* **The task**
Wherever a line below holds the word "computer", copy that line.

* **Dataset entries**
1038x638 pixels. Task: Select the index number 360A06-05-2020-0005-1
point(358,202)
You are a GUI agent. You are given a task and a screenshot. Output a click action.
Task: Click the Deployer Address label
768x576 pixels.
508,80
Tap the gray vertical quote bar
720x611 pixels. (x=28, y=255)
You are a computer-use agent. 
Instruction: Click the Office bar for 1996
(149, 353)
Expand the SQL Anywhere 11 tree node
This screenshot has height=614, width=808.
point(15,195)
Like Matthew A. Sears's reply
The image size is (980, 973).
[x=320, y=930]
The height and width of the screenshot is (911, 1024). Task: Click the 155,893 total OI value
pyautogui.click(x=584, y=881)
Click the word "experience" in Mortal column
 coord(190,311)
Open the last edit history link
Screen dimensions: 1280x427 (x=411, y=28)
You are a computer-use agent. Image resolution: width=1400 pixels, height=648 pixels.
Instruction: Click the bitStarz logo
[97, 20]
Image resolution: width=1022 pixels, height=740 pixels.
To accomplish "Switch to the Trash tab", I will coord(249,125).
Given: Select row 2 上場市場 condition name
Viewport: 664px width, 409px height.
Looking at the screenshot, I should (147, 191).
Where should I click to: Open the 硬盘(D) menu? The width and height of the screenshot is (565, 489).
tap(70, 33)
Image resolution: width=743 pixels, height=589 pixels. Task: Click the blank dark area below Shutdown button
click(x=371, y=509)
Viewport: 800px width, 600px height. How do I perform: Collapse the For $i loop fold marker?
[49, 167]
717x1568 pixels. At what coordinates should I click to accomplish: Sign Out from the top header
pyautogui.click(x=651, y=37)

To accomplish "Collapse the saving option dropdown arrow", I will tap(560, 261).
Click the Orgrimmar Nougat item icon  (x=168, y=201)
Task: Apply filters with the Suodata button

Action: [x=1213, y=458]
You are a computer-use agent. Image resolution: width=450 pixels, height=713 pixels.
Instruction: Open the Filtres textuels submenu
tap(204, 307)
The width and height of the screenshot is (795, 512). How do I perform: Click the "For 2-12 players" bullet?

* **Response to the task**
You are a computer-use agent. 
You are a computer-use agent. Image resolution: width=1400 pixels, height=648 pixels.
You are a computer-use agent. Image resolution: width=450 pixels, height=713 pixels.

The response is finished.